┌──
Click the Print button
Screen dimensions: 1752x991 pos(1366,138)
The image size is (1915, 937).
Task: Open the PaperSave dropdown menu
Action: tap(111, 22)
└──
WHAT THE TASK REQUIRES:
Switch "Print button" to "Export button" throughout the lines above and write them out again, leaving everything else unchanged.

WRITTEN ANSWER:
Click the Export button
Screen dimensions: 1752x991 pos(1366,138)
The image size is (1915, 937).
Task: Open the PaperSave dropdown menu
Action: tap(111, 22)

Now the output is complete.